Declining gas prices may increase holiday spending this year—especially among men and those ages 18-34, according to a new national survey measuring consumer optimism.
For the first time in two years, a majority of men (51%) are optimistic about the economy and an even greater percentage of younger consumers (56%) are optimistic—and both groups say that they are more likely to increase their spending this holiday season.
Consumer confidence remains elevated as gas prices have dropped nearly 70 cents per gallon to under $3 per gallon over the past four months. For every one-cent decline in gas prices, Americans save an estimated $3.7 million per day at the pump.
Overall, consumer optimism about the economy held steady at 46%, making November the fourth out of five months that optimism was 46% or higher, according to the latest consumer survey conducted by the National Association of Convenience Stores (NACS).

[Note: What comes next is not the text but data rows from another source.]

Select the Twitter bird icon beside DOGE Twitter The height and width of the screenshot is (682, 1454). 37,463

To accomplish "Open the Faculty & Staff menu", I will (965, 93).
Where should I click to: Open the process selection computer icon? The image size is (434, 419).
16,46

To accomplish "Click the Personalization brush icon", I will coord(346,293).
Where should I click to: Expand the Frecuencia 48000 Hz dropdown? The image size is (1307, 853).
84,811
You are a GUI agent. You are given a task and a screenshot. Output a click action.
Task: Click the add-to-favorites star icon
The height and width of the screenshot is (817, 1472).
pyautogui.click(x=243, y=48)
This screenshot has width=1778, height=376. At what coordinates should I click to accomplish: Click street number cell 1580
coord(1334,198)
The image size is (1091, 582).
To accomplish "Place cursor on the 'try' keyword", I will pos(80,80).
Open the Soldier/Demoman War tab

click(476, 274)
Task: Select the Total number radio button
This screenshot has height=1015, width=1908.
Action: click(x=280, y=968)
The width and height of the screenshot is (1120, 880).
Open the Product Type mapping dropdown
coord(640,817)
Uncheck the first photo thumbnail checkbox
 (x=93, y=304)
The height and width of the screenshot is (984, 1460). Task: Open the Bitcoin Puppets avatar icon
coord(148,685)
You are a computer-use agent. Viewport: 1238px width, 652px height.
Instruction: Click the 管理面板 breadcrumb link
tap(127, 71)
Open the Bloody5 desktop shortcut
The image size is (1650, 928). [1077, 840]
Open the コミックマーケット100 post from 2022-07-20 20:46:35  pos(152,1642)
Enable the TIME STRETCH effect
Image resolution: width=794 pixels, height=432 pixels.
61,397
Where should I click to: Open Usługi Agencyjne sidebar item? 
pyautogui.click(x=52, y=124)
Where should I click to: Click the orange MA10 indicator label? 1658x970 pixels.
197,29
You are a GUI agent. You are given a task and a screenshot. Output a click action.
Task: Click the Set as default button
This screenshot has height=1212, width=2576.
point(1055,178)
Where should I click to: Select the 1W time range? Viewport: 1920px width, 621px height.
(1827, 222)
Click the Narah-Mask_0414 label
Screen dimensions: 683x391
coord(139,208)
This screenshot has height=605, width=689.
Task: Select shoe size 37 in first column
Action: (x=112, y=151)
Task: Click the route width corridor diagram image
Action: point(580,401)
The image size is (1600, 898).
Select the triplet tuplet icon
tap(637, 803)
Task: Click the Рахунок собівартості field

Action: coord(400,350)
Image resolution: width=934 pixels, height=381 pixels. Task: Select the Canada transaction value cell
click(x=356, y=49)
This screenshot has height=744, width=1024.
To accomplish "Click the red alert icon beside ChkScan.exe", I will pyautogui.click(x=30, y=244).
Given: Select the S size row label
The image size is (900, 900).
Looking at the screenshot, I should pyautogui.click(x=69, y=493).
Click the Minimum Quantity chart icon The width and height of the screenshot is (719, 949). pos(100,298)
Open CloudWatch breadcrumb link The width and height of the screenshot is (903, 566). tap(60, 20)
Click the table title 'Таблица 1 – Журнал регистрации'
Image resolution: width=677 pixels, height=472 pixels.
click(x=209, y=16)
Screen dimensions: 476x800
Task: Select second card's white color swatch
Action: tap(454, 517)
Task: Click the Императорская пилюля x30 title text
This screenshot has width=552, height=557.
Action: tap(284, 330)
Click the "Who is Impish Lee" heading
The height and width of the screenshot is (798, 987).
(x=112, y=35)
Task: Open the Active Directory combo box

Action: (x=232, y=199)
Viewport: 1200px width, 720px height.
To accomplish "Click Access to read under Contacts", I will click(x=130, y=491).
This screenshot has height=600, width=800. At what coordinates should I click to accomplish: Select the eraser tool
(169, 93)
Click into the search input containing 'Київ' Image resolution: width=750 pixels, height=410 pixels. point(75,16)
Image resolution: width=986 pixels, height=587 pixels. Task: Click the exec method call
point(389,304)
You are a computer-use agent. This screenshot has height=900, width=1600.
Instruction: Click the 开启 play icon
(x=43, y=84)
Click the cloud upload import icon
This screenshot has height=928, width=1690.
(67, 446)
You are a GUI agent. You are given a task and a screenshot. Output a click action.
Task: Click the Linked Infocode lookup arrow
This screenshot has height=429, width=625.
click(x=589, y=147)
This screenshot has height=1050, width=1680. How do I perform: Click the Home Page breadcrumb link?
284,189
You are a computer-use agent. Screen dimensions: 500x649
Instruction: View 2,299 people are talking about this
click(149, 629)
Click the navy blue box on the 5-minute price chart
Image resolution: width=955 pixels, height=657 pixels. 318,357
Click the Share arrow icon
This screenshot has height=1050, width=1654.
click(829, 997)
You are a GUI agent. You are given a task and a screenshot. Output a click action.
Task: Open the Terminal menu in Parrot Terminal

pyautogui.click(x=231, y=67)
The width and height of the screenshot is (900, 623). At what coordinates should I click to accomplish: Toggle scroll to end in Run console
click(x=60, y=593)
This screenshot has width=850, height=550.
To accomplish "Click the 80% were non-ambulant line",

Consumers also have expectations about future gas price declines—over one in four (26%) consumers say that they think gas prices will be even lower in 30 days than they are today. This is the most positive gas price forecast made by consumers since NACS initiated its monthly consumer surveys in January 2013.
Likely as a result of lower prices at the pump, more Americans say they will spend more money this month than they did last month (excluding gas). One in five (21%) U.S. gas consumers say their spending will increase in November, compared with 15% in October. Nearly one in three (32%) of those ages 18-34 say that their spending will increase.
Will the expected increase in spending translate into strong sales this holiday season? While nearly two thirds (65%) of Americans say that they will spend the same this holiday season, only one in seven (14%) consumers say that they intend to spend more this holiday season because of lower gas prices. The two groups most optimistic about the economy are also the most likely to increase their holiday spending because of lower gas prices: 27% of those ages 18-34 and 18% of men intend to increase their holiday shopping because of lower gas prices.
“Our surveys over the past two years show that gas prices clearly play a major role in consumer sentiment about the economy,” said Jeff Lenard, NACS’ vice president of strategic initiatives. “However, declining gas prices alone may not take consumer sentiment much higher in the short term. It may take similarly positive news about the economy as a whole before the majority of Americans feel positive about the economy.”
NACS, which represents the convenience store industry that sells 80% of the gas sold in the country, conducts the monthly consumer sentiment survey to gauge how gas prices affect broader economic trends. The survey was conducted by Penn, Schoen and Berland Associates LLC; 1,110 gas consumers were surveyed Nov. 5-7, 2014.